Autoportrait d’un chrétien en liberté et biographie collective de ces chercheurs de sens qui tissent des réseaux d’espérance hors et dans l’Église, Des clairières en attente de Jean Lavoué est le livre d’un poète assoiffé  « de puits où nous réconcilier avec l’eau vive du partage », car « nous ne sommes pas assignés à résidence et nos escales ont le goût d’infini »[1] J. Lavoué, Des clairières en attente. Un chemin avec Jean Sulivan, Médiaspaul, Paris, 2021, p. 132, € 15..

On les dit morts. Au mieux, vieillis, sans descendance, aigris. En oubliant que de leurs rangs sortent encore aujourd’hui les chevilles ouvrières du catholicisme français, ceux qui font vivre l’Église au quotidien.

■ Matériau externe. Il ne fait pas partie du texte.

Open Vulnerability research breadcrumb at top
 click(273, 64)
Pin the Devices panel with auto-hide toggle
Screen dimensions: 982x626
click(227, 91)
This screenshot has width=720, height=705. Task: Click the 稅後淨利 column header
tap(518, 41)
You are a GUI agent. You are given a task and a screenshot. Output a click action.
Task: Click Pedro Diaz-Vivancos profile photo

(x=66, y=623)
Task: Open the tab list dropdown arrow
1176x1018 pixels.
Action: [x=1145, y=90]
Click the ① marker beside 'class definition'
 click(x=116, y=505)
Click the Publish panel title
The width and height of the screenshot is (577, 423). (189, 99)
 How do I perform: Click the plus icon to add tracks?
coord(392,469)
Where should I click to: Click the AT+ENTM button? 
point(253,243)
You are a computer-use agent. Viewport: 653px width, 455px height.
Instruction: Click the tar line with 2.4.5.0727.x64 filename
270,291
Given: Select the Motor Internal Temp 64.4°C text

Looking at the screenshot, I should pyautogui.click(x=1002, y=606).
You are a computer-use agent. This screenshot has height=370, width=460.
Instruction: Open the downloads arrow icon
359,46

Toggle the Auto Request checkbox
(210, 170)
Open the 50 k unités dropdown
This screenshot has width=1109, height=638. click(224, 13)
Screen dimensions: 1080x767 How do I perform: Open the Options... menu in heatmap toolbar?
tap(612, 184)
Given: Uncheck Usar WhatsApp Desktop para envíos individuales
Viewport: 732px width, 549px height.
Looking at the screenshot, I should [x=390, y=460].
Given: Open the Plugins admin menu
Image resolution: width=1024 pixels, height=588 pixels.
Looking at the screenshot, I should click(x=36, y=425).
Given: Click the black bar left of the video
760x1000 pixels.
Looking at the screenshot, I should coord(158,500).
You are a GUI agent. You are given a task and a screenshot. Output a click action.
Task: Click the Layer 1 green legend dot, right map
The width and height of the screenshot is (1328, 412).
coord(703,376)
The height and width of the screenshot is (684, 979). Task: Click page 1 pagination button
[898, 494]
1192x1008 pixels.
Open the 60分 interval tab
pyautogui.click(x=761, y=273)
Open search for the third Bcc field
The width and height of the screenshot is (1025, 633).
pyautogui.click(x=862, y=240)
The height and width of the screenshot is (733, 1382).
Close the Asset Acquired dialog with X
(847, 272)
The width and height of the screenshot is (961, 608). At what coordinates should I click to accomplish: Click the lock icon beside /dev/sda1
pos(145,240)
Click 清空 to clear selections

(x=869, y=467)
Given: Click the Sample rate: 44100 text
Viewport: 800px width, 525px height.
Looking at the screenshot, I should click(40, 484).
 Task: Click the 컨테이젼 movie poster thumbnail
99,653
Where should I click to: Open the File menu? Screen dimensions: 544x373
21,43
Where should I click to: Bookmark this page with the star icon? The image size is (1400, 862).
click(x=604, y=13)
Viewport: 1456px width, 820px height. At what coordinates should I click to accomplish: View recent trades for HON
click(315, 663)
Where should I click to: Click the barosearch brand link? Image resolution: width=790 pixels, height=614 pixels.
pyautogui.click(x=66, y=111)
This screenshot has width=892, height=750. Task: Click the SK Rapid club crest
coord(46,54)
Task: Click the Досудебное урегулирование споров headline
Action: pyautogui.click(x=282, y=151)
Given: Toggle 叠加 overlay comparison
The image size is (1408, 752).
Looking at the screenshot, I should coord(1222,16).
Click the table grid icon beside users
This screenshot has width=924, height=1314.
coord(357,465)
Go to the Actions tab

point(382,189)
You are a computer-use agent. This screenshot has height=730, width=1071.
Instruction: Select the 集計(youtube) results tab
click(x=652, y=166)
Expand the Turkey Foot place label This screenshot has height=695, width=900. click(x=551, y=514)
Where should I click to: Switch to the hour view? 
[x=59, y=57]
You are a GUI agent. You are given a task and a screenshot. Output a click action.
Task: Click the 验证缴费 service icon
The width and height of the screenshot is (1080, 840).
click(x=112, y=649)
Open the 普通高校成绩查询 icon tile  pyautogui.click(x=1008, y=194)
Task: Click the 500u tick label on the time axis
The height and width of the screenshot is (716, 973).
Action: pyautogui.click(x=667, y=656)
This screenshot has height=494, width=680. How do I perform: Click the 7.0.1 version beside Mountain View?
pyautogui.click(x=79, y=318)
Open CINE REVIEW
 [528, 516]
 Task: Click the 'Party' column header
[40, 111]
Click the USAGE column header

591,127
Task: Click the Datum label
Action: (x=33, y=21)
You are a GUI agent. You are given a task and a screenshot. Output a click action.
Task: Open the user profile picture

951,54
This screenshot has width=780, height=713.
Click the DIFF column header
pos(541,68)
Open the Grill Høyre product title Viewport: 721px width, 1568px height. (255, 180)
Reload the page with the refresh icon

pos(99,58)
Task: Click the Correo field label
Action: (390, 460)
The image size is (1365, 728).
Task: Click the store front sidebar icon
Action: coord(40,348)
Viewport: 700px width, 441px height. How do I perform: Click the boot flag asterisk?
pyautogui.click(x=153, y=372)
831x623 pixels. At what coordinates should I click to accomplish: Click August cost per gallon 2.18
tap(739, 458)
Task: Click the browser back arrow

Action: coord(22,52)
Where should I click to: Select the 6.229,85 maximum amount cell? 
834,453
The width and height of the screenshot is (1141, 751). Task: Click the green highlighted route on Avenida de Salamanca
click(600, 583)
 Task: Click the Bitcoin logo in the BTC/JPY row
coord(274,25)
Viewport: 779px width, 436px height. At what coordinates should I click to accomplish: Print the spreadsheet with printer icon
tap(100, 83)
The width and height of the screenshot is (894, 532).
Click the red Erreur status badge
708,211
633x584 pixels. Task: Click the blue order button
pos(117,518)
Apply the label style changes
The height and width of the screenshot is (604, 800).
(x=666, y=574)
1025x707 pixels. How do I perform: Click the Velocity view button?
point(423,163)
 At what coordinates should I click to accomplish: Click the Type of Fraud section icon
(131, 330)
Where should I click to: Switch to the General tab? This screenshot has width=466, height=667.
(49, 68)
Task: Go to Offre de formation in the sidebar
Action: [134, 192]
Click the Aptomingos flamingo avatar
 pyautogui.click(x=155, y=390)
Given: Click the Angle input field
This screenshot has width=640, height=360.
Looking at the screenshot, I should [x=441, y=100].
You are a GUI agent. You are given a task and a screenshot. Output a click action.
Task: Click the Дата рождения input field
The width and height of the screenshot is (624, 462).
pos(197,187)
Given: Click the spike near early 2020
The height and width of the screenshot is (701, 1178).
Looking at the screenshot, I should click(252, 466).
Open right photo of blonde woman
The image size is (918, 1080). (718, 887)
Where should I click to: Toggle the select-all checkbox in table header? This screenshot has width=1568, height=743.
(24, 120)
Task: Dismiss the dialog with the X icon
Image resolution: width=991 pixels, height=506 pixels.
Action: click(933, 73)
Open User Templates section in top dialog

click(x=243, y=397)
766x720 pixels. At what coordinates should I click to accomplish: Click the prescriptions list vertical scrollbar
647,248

Et bien d’autres, ceux qui, las d’un cléricalisme qui paraît irréformable, n’attendent plus rien de l’institution, mais n’ont pas pour autant renoncé à se désaltérer à la source du Poème, la parole inouïe de l’Évangile : ce sont ces chercheurs de sens, chrétiens de la diaspora, redevenus nomades, qui ont tissé au fil des ans une myriade de réseaux, de petits groupes, de communautés qui partagent la Parole et le pain, dans l’accueil fraternel du plus faible et de cet autre, le poète ou le « mystique », qui — disait Michel de Certeau — survient « toujours dans l’Église comme un trouble-fête, un gêneur et un étranger »[2] M. de Certeau, L’Étranger ou l’union dans la différence, Desclée de Brouwer, Paris, 1991, p. 14..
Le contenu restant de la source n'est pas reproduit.